The Success of CEO Sarah Kauss of S'Well Reusable Water Bottles Sets a New Standard for Women in Business

By: Kyla Young & Alicia Moreira

Fortune - Photo by Patrick Miller
Sarah Kauss broke social norms when she decided to quit her day job after graduating from college and start her own business making environmentally-conscious water bottles.

After a desire to do something about the clean water crisis, Sarah Kauss started her own company, S'Well.  A handful of celebrities are now supporting her as sales increase exponentially.

According to Ana Swanson in an article by the Washington Post, the number of female CEOs of Fortune 500 companies is at its peak.  However, it is only a peak of 5% of the companies that are led by women.  This may seem like an extremely low percentage, which it is, but in 1998 there was only one woman who led a Fortune 500 company.  So, progress is being made—just slowly.
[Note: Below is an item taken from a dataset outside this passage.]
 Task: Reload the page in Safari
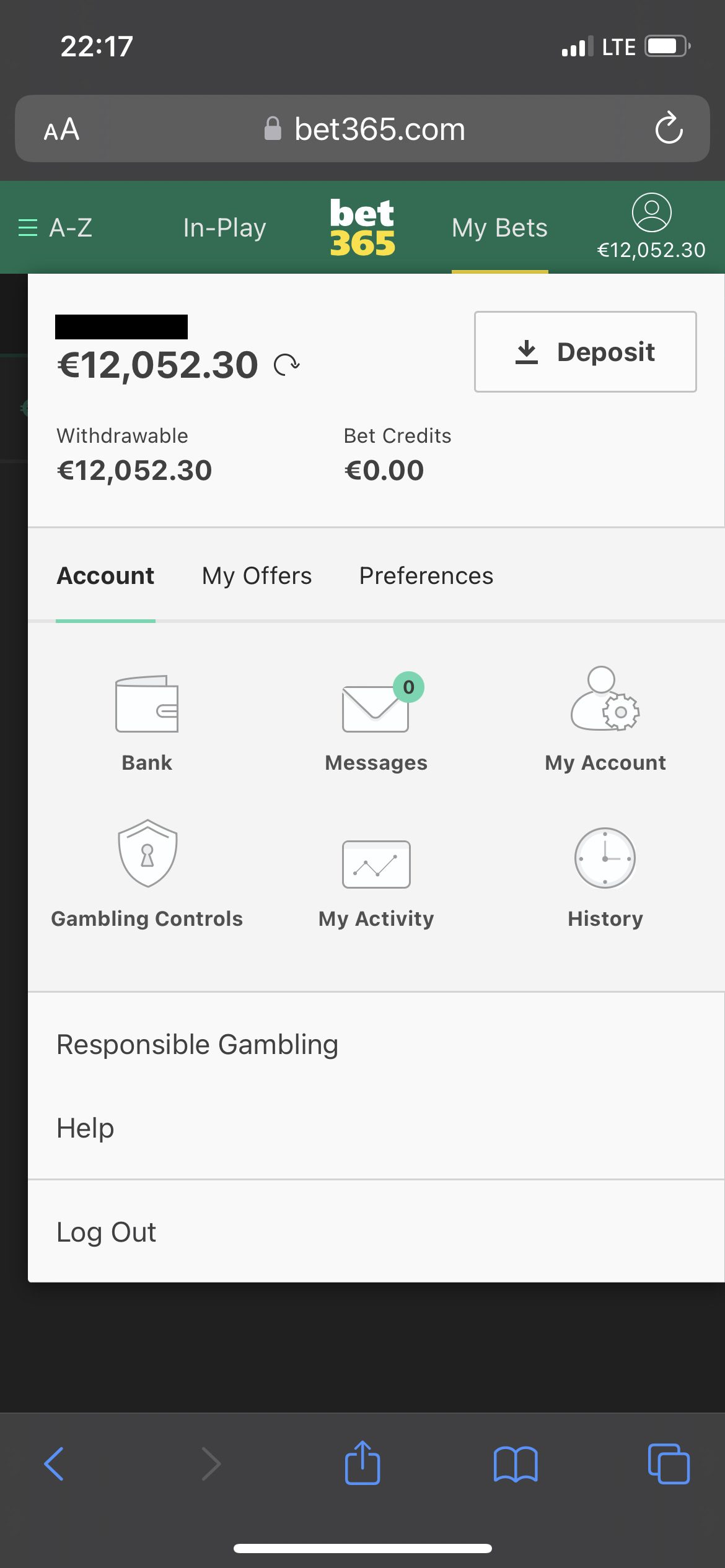[x=669, y=128]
Kauss did not have an easy ride to getting to where she is today, as many other women who lead their companies have struggled with.  "I remember a time I only had $2,000 in my bank account," she said. "That's not enough to pay rent in New York."

In Fortune's article on how S'Well, Kauss's company, became so well renowned, Daniel Roberts explains that Kauss's bottles started sales in 2010 after "the Oprah Magazine wanted to put S'Well on its coveted 'O List' of recommended products."  Once the S'Well bottles were recognized by Oprah, Kauss's business took off.  The bottles sold out in a limited run at Starbucks and just 22 of her employees had sold 4 million S'Well bottles as of October, 2014.

Ellen Degeneres also supports S'Well, as well as Tom Hanks and Facebook who ordered the water bottles for their respective companies.

Iowa State University follows Kauss's example and holds annual conferences to encourage young girls to pursue a career in business.

Iowa State University has implemented a program where their female students majoring in Business talk to female high school students about pursuing business as a career.  This may encourage a growth in the number of women in higher positions of companies in the future.

The conference coordinator Elizabeth "Salton said that women enrollment numbers in some business majors, such as supply chain management and management information systems, is typically at or below 20 percent."

Kauss's lecture at the University of Maryland had a personal impact on the Business students who attended.
Gina Hyun, a freshman Finance major, said that Kauss's story was inspiring to her.  "I want to be an entrepreneur," Hyun said.  "This was a good chance for me to see how a CEO thinks and how they actually started their company."

Another business student, Sarina Haryanto was even inclined to buy Kauss's water bottle after the lecture.  "She had so much passion," Haryanto said.